Driven by a desire to pass on knowledge of their culture, community leaders worked long and hard to finance a chair of Icelandic language and literature at the University of Manitoba. During the 1920s they achieved some encouraging results, but the Depression and World War II dampened the fund-raising efforts. The post-war years brought renewed interest, stimulated by the dedication of P.H.T. Thorlaksson. With financial and moral support from across North America, the chair was finally established in 1951. Finnbogi Gudmundsson held it for the first five years, followed by Haraldur Bessason from 1956 to 1987. Kirsten Wolf became the third incumbent the following year. A chair of Icelandic-Canadian studies was added in 1992, with funds from the federal department of the secretary of state. Vidar Hreinsson and Daisy Neijmann have held this position.
In conjunction with the chair in Icelandic studies, a department was established to teach old and modern Icelandic language and literature. Its mandate is both academic and community based; in addition to providing language and literature courses, it assists teachers to create materials for instruction in Icelandic and promotes study of Icelandic history and culture in North America. The department also sponsors a dynamic series of speakers that attracts an audience from within and outside the university, maintains links with Icelandic scholars throughout the world, and supports scholarly work such as translation projects.
The Icelandic collection, housed in the Dafoe Library at the University of Manitoba and overseen by Sigrid Johnson, is of central importance to the continuing documentation of Icelandic-Canadian culture. Established in 1936, it is comprised of books, magazines, newspapers, periodicals, and audio-visual materials, primarily in Icelandic but with some works in other Nordic languages and in English. The Icelandic Althing has a policy of donating a copy of every book and periodical published in the homeland to the collection.

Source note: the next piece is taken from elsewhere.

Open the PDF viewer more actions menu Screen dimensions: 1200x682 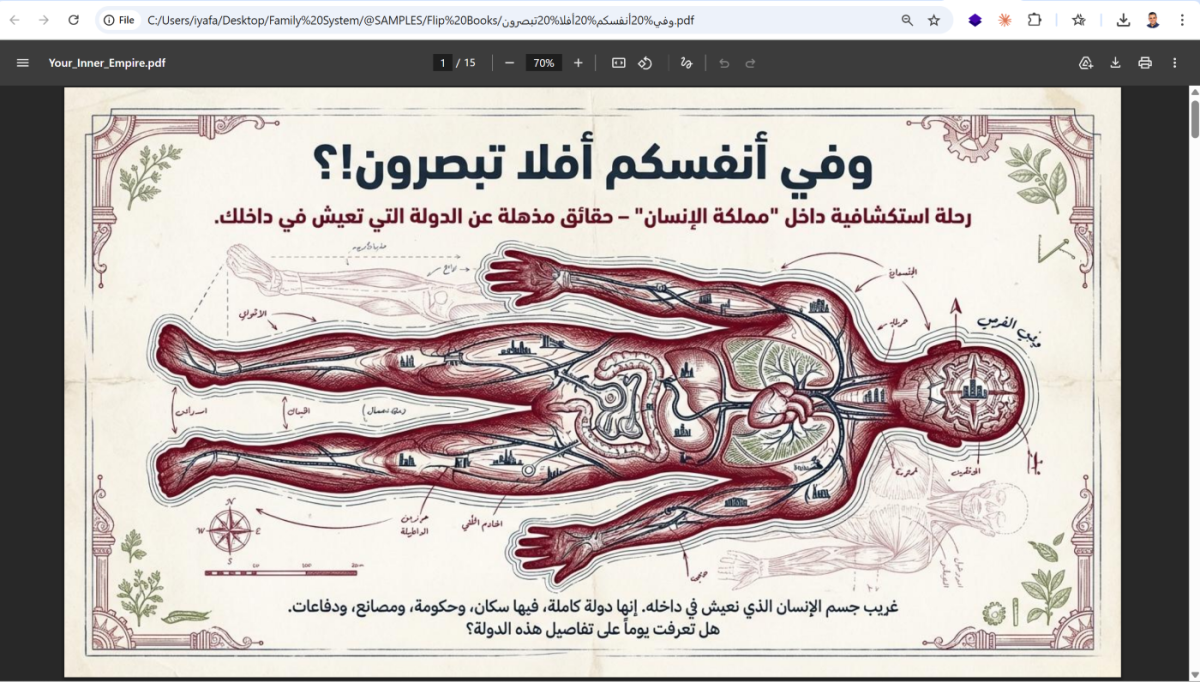coord(1175,63)
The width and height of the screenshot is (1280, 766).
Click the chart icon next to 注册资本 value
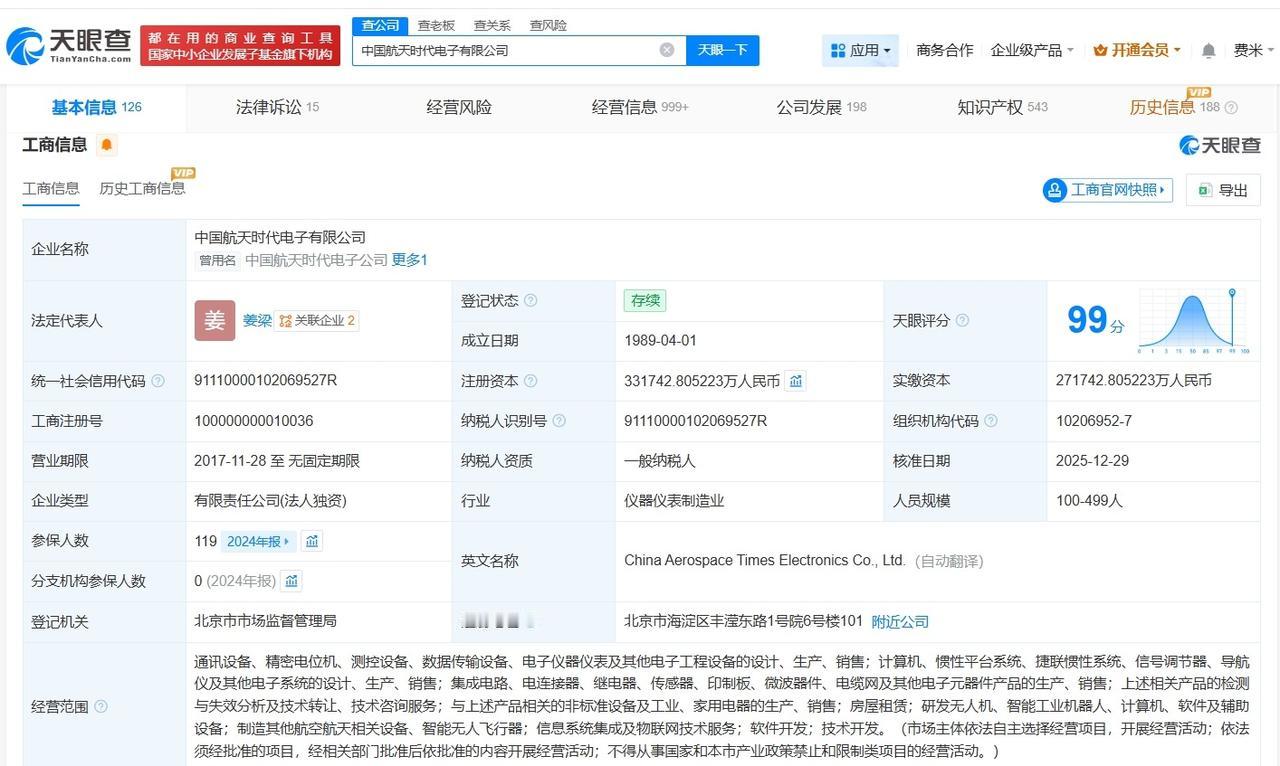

Although increasing costs have reduced the size of this gift, the Icelandic government retains an interest, and in 1989, on the occasion of her state visit to Canada, President Vigdís Finnbogadóttir donated money to enhance its coverage of contemporary publications. The collection now includes over 25,000 volumes, making it second in size only to the Fiske Icelandic collection at Cornell University.
The Department of Germanic Languages at the University of Alberta offers courses in Old Norse phonology and the history of Nordic languages, as well as classes in the Norwegian and Swedish languages and Scandinavian literature and culture. Richard Beck, formerly chair of modern and classical languages at the University of North Dakota, bequeathed his sizable collection of Icelandic writings to the University of Victoria along with a financial endowment. W.D. Valgardson and John Tucker have added a lecture series and an occasional summer school with courses on Icelandic film, language, and literature.